#### [KUTIPAN DOKUMEN]
<<<<

Warta

Gus Mus Bicara Pedoman Politik NU

Kam, 1 Juli 2004 | 23:31 WIB

Rembang, NU Online
MELIHAT kenyataan bahwa Khittah NU hasil Muktamar NU XVII di Situbondo mengalami banyak hambatan dalam pemasyarakatannya, akibat semangat berpolitik praktis warga NU yang tidak dibarengi dengan pemahaman yang utuh tentang politik dan jati diri NU sendiri, maka Muktamar NU XVIII di Krapayak Yogyakarta tahun 1989 memutuskan Pedoman Berpolitik Warga NU yang terdiri atas 9 butir:
1. Berpolitik bagi Nahdlatul Ulama mengandung arti keterlibatan warga negara dalam kehidupan berbangsa dan bernegara secara menyeluruh sesuai dengan Pancasila dan UUD 1945; 2. Politik bagi Nahdlatul Ulama adalah politik yang berwawasan kebangsaan dan menuju integritas bangsa dengan langkah-langkah yang senantiasa menjunjung tinggi persatuan dan kesatuan untuk mencapai cita-cita bersama, yaitu terwujudnya masyarakat yang adil dan makmur lahir dan batin dan dilakukan sebagai amal ibadah menuju kebahagiaan di dunia dan kehidupan di akhirat; 3. Politik bagi Nahdlatul Ulama adalah pengembangan nilai-nilai kemerdekaan yang hakiki dan demokratis, mendidik kedewasaan bangsa untuk menyadari hak, kewajiban, dan tanggung jawab untuk mencapai kemaslahatan bersama; 4. Berpolitik bagi Nahdlatul Ulama haruslah dilakukan dengan moral, etika, dan budaya yang ber-Ketuhanan Yang Maha Esa, ber-Kemanusiaan yang adil dan beradab, menjunjung tinggi Persatuan Indonesia, ber-Kerakyatan yang dipimpin oleh hikmah kebijaksanaan dalam permusyawaratan/perwakilan dan ber-Keadilan sosial bagi seluruh rakyat Indonesia; 5. Berpolitik bagi Nahdlatul Ulama haruslah dilakukan dengan kejujuran nurani dan moral agama, konstitusional, adil, sesuai dengan peraturan dan norma-norma yang disepakati serta dapat mengembangkan mekanisme musyawarah dalam memecahkan masalah bersama; 6. Berpolitik bagi Nahdlatul Ulama dilakukan untuk memperkokoh konsensus-konsensus nasional dan dilaksanakan sesuai dengan akhlaq al karimah sebagai pengamalan ajaran Islam Ahlussunah Waljamaah; 7. Berpolitik bagi Nahdlatul Ulama, dengan dalih apa pun, tidak boleh dilakukan dengan mengorbankan kepentingan bersama dan memecah belah persatuan; 8. Perbedaan pandangan di antara aspirasi-aspirasi politik warga NU harus tetap berjalan dalam suasana persaudaraan, tawadlu’ dan saling menghargai satu sama lain, sehingga di dalam berpolitik itu tetap terjaga persatuan dan kesatuan di lingkungan Nahdlatul Ulama; 9. Berpolitik bagi Nahdlatul Ulama menuntut adanya komunikasi kemasyarakatan timbal balik dalam pembangunan nasional untuk menciptakan iklim yang memungkinkan perkembangan organisasi kemasyarakatan yang lebih mandiri dan mampu melaksanakan fungsinya sebagai sarana masyarakat untuk berserikat, menyatukan aspirasi serta berpartisipasi dalam pembangunan.

>>>>

#### [Catatan penentuan letak kata dan elemen]
<<<<

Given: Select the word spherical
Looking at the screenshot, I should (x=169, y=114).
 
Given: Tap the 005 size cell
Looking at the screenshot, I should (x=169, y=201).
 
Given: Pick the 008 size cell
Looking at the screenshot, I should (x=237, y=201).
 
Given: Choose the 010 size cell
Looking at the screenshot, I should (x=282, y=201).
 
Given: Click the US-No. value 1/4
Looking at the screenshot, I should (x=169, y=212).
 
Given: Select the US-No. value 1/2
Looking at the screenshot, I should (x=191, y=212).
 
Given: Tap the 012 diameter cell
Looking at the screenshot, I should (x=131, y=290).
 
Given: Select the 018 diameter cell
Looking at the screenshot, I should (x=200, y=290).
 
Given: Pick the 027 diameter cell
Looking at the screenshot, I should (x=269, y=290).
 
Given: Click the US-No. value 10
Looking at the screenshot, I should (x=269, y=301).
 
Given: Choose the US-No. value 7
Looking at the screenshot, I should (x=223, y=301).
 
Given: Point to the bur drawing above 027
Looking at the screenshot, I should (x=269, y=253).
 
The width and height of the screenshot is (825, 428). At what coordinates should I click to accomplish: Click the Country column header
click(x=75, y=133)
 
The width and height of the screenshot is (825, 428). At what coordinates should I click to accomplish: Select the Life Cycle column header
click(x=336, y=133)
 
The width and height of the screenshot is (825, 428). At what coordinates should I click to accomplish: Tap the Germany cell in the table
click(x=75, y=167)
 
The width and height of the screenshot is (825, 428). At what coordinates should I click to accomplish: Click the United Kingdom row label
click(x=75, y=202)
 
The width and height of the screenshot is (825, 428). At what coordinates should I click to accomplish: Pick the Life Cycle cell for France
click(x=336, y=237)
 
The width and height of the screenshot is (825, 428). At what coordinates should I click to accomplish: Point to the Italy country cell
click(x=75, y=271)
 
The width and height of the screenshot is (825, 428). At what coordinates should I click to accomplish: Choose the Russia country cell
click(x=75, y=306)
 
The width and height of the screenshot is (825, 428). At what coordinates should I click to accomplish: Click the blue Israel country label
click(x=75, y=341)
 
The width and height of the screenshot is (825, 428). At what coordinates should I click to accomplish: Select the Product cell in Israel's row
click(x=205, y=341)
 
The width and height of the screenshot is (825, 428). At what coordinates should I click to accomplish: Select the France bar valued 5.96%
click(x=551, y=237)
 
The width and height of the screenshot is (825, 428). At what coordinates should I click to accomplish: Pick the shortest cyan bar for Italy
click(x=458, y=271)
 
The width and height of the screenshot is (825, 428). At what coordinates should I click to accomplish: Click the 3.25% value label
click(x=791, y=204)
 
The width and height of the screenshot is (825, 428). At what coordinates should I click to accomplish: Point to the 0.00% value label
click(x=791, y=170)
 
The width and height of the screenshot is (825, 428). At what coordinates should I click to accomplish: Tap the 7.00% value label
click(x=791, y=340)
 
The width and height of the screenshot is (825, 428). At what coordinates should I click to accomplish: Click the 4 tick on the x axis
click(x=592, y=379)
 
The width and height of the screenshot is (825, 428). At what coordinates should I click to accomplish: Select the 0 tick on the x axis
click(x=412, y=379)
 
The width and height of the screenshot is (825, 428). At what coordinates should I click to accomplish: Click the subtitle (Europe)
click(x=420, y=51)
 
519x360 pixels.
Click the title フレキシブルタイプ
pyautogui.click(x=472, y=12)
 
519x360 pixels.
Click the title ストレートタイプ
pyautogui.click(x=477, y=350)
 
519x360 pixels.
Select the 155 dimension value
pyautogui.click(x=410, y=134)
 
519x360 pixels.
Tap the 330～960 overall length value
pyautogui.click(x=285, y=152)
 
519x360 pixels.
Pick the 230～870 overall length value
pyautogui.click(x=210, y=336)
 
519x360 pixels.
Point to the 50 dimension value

>>>>
<<<<

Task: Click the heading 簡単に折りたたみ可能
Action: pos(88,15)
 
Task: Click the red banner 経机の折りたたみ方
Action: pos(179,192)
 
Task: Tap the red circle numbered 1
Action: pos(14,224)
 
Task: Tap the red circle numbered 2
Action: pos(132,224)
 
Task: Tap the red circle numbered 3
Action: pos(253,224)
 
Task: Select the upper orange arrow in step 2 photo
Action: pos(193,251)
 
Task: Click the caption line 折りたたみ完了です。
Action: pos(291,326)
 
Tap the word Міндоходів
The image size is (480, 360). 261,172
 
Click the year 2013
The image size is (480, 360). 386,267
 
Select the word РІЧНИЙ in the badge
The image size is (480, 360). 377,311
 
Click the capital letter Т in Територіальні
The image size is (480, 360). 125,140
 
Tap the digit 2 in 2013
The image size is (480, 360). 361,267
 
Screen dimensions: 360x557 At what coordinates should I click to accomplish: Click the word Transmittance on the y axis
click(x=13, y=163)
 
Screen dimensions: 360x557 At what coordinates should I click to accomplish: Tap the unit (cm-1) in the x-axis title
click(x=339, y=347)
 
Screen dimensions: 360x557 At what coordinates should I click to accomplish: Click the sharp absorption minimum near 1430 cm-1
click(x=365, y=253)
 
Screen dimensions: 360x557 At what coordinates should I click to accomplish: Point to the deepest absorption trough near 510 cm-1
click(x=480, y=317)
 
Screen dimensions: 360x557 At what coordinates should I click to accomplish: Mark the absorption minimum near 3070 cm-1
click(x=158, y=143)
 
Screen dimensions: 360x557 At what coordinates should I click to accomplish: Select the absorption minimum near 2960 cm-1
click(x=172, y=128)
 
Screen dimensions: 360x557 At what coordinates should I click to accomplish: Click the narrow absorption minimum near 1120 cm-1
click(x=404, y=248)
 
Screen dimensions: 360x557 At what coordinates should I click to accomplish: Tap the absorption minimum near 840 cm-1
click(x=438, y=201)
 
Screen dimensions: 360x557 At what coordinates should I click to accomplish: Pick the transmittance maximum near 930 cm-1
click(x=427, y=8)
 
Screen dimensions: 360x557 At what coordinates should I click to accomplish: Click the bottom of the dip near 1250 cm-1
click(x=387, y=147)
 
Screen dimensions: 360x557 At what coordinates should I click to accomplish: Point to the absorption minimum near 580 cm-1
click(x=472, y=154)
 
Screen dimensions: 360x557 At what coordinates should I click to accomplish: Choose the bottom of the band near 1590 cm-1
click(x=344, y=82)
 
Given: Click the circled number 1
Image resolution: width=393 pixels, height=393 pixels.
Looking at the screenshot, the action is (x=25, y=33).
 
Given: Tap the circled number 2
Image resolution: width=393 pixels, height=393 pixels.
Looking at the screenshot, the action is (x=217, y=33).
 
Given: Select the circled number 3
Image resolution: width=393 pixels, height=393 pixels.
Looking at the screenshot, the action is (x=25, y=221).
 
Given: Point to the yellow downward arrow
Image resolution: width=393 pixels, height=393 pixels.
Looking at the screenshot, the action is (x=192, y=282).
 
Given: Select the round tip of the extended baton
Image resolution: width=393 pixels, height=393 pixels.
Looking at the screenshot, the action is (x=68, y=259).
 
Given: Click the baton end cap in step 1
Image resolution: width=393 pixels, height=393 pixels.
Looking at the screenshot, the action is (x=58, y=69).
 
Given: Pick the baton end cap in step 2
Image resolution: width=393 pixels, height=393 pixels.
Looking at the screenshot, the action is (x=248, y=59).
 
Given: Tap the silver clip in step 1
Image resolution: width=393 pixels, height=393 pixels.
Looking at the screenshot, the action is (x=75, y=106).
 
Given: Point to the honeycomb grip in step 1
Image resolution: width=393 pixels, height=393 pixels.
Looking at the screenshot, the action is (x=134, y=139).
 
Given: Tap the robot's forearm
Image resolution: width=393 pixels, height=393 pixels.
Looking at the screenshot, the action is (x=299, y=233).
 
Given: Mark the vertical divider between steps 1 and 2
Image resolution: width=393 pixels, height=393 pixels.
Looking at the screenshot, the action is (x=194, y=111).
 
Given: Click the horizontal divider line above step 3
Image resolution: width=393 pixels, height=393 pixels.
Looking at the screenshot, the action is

>>>>
<<<<

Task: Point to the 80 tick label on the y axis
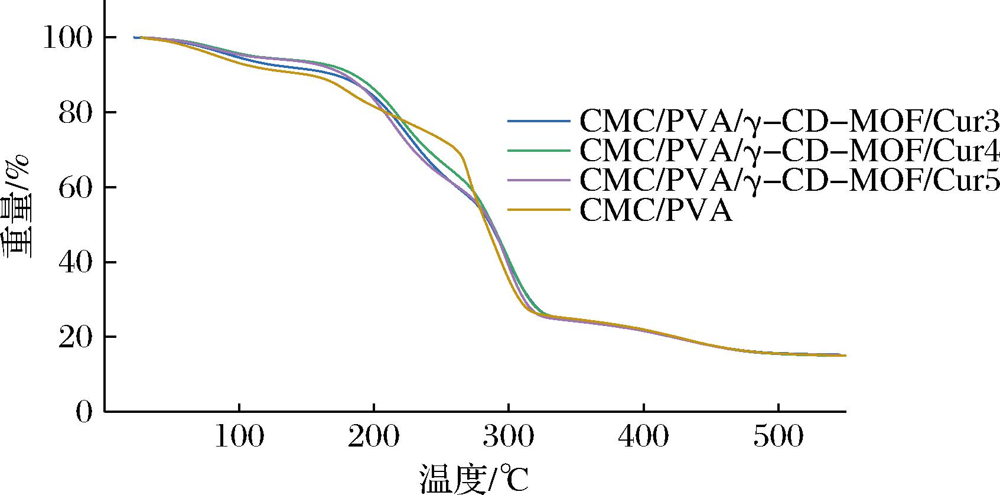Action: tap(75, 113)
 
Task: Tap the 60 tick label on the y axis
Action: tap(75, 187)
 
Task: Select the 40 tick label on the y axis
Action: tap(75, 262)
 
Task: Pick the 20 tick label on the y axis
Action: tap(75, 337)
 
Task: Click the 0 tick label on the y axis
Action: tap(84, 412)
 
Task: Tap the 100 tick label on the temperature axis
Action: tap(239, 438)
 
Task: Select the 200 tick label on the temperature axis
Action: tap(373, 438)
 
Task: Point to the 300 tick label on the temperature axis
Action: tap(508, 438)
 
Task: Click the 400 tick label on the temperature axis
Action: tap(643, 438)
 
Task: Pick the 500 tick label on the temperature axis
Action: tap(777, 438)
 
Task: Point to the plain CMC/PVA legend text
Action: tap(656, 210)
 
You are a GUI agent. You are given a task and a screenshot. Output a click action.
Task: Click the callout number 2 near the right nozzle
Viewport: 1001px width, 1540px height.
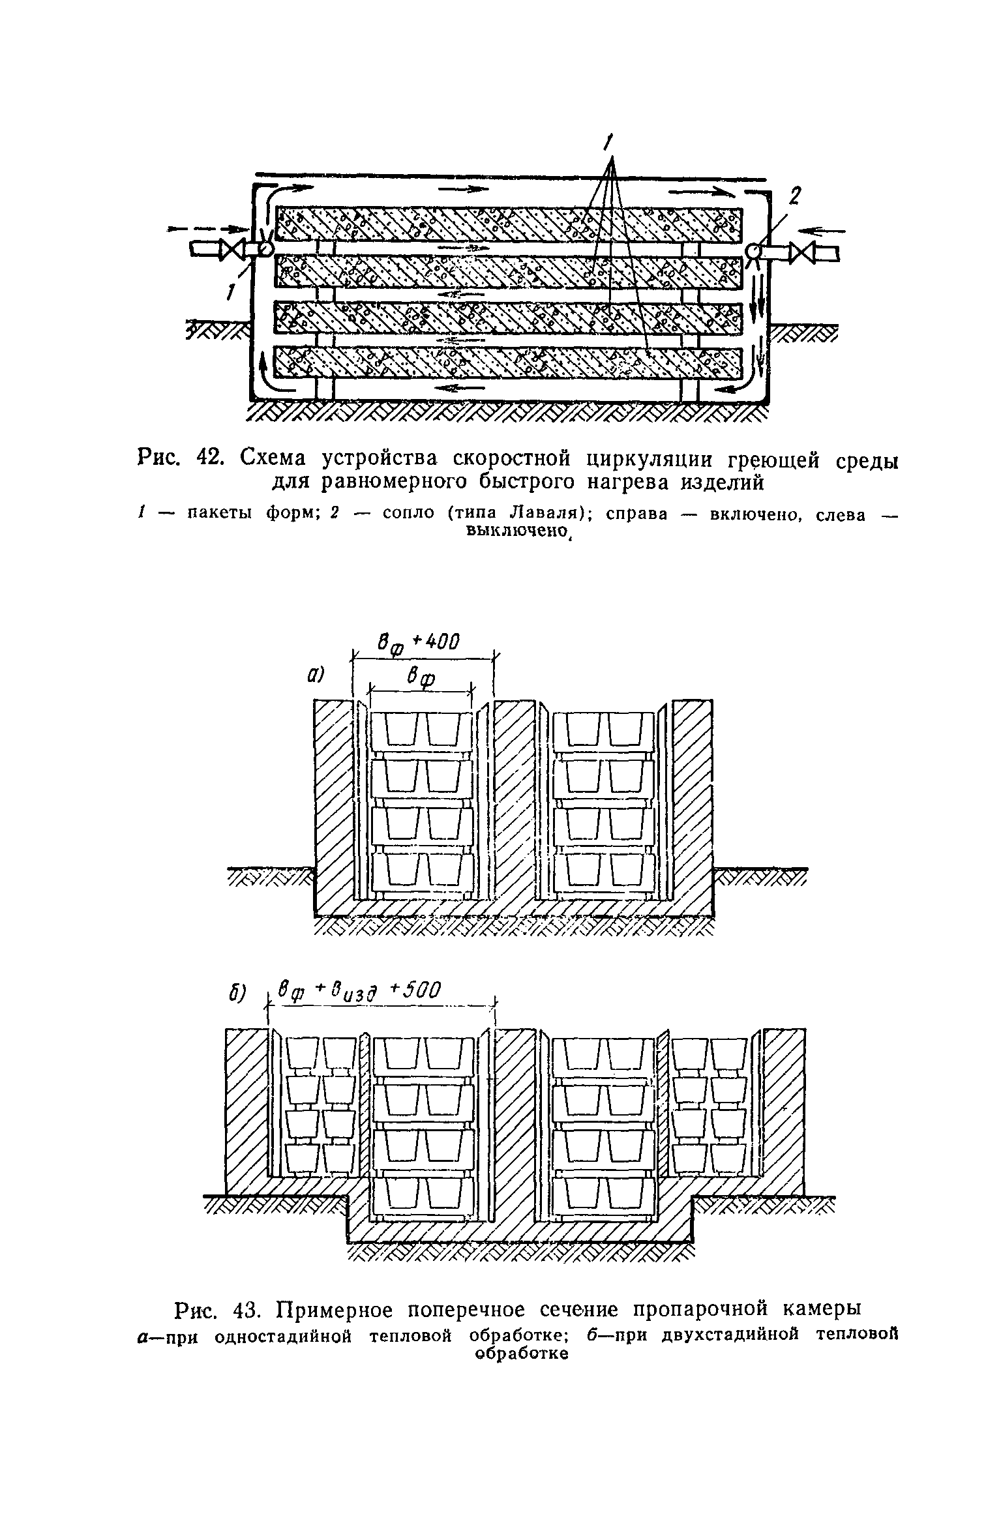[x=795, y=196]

>>>>

#### [BAGIAN LATIHAN]
A - Tolong cetak ulang baris data di atas mulai dari baris yang memuat "near 1120 cm-1" sampai baris yang memuat "click(x=427, y=8)", kedua baris itu ikut dicetak, tanpa mengubah apa pun.
B - Lanjutkan berita tentang pedoman berpolitik warga NU setelah kalimat terakhir yang ditampilkan.

#### [HASIL TIAP TUGAS]
A -
Screen dimensions: 360x557 At what coordinates should I click to accomplish: Click the narrow absorption minimum near 1120 cm-1
click(x=404, y=248)
 
Screen dimensions: 360x557 At what coordinates should I click to accomplish: Tap the absorption minimum near 840 cm-1
click(x=438, y=201)
 
Screen dimensions: 360x557 At what coordinates should I click to accomplish: Pick the transmittance maximum near 930 cm-1
click(x=427, y=8)

B -
Sembilan butir Pedoman Berpolitik yang begitu indah, ternyata bernasib hampir sama dengan sembilan butir Khitthah NU. Meskipun dari pihak-pihak di luar NU kedua keputusan dari dua Muktamar NU itu mendapatkan sambutan dan sanjungan luar biasa, ternyata di kalangan NU sendiri, sekedar membacanya saja, seolah-olah enggan dan malas.
Akibatnya, kelakuan politik warga NU yang terjun di politik pun tak bisa dibedakan dari yang lain. Seperti kelakuan politik mereka yang tidak memiliki pedoman. Sama seperti sikap dan perilaku umumnya warga NU yang tak bisa dibedakan dari yang lain. Seperti sikap dan perilaku mereka yang tidak memiliki Khitthah.
Cobalah singkirkan sebentar saja nafsu dan urusan kepentingan sesaat yang sedang mengkabuti pikiran dan simaklah butir-butir pedoman politik tersebut dengan tenang, pastilah Anda akan melihat betapa mulianya. Atau sekedar baca sajalah seperti membaca koran, insya Allah indahnya pedoman itu akan tampak.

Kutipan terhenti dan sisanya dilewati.